Mérimée, qui ne s'épargnait pas lui-même dans cette préface, raconta ensuite «le succès immense» de la Guzla. «Il est vrai qu'il ne s'en vendit guère qu'une douzaine d'exemplaires, dit-il, mais si les Français ne me lurent point, les étrangers et des juges compétents me rendirent bien justice.»
«Deux mois après la publication de la Guzla, M. Bowring, auteur d'une anthologie slave, m'écrivit pour me demander les vers originaux que j'avais si bien traduits.»
«Puis M. Gerhart, conseiller et docteur quelque part en Allemagne, m'envoya deux gros volumes de poésies slaves traduites en allemand, et la Guzla traduite aussi, et en vers, ce qui lui avait été facile, disait-il dans sa préface, car sous ma prose il avait découvert le mètre des vers illyriques. Les Allemands découvrent bien des choses, on le sait, et celui-là me demandait encore des ballades pour faire un troisième volume.»

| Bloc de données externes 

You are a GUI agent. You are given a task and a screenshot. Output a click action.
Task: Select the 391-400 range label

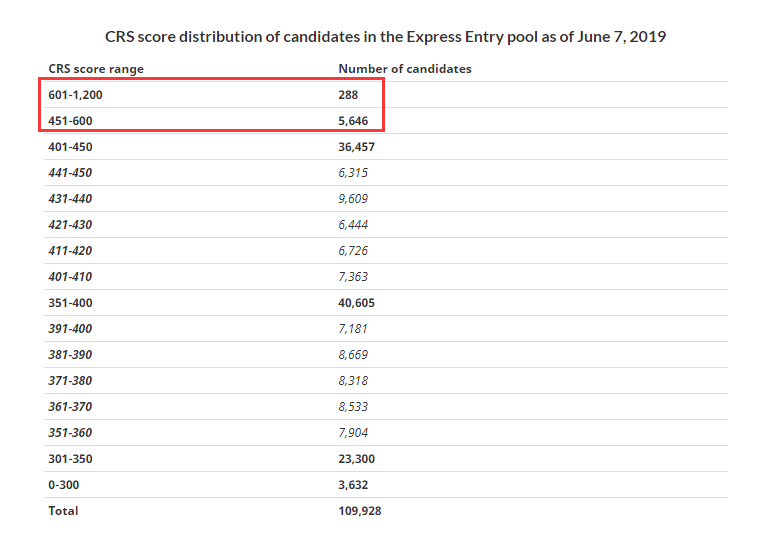pos(70,329)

«Enfin, M. Pouchkine a traduit en russe quelques-unes de mes historiettes, et cela peut se comparer à Gil Blas traduit en espagnol, et aux Lettres d'une religieuse portugaise traduites en portugais.»
«Un si brillant succès ne me fit point tourner la tête. Fort du témoignage de MM. Bowring, Gerhart et Pouchkine, je pouvais me vanter d'avoir fait de la couleur locale; mais le procédé était si simple, si facile, que j'en vins à douter du mérite de la couleur locale elle-même et que je pardonnai à Racine d'avoir policé les sauvages héros de Sophocle et d'Euripide.»
Ce récit fut, pendant longtemps, l'unique source de renseignements sur le sujet, tant pour les biographes de Mérimée que pour les historiens de l'époque romantique.
L'ironie de ce passage a éveillé une méfiance générale. M. Augustin Filon, le distingué biographe de Mérimée, sachant bien que ce railleur impitoyable, qui nous a donné la Vénus d'Ille et la Chambre bleue, avait trop de goût et trop d'esprit pour faire de pareilles confessions, M. Filon, disons-nous, alla, non sans raisons, jusqu'à qualifier ces deux pages de «nouvelle mystification greffée sur celle de 1827[1]».
Cependant, à l'exception de P. V. Annenkoff, qui a publié, en 1855, ses Matériaux pour servir à la biographie de Pouchkine (en tête de la grande édition du poète russe que Mérimée a dû posséder!), et de M. Jean Skerlitch, qui a donné, en 1901 et 1904, plusieurs articles sur la fortune de la poésie serbe en France—articles malheureusement écrits en serbe et pour des Serbes—personne n'entreprit de vérifier le récit de notre auteur[2]. Une étude complète sur la Guzla était encore à faire.
Un tel travail ne serait pas sans intérêt ni sans utilité pour qui veut mieux connaître le curieux épisode d'histoire romantique qu'est cette œuvre de jeunesse du parfait écrivain à qui les lettres françaises doivent la Chronique de Charles IX et Colomba. Mais—et nous tenons à le dire avant d'aborder la matière—ce n'est pas exclusivement au critique français que s'adresserait une monographie sur la Guzla. Et tout d'abord, un «choix de poésies illyriques», alors même que les origines en seraient douteuses, intéresse l'historien littéraire serbo-croate. La poésie populaire a joué un grand rôle dans la destinée de cette nation dont elle constitue encore aujourd'hui le plus important monument littéraire; aussi les érudits serbo-croates doivent-ils chercher à savoir quelle fut son influence à l'étranger. La Guzla, d'autre part, appartient à un genre international par excellence: son caractère dépasse les frontières du pays où elle a vu le jour et du pays qui l'a inspirée; son histoire intéresse tous ceux qui s'occupent de l'influence de la ballade populaire sur la littérature en général, sur le romantisme européen en particulier.—Enfin, à propos de ce recueil, Mérimée est entré en relations avec Goethe et Pouchkine. Connaître l'histoire de la Guzla est donc chose importante pour les biographes et les commentateurs de ces deux grands poètes. Il est nécessaire en effet, et nous le montrerons, d'apporter certaines rectifications aux travaux qu'on leur doit, encore que ces mêmes travaux aient fourni un sérieux appoint à notre étude.
Pour ces raisons, nous avons voulu faire œuvre utile à la fois pour les mériméistes, pour les slavicisants, pour ceux qui se sont adonnés à l'étude du romantisme, pour ceux enfin qui font de Goethe leur poète favori.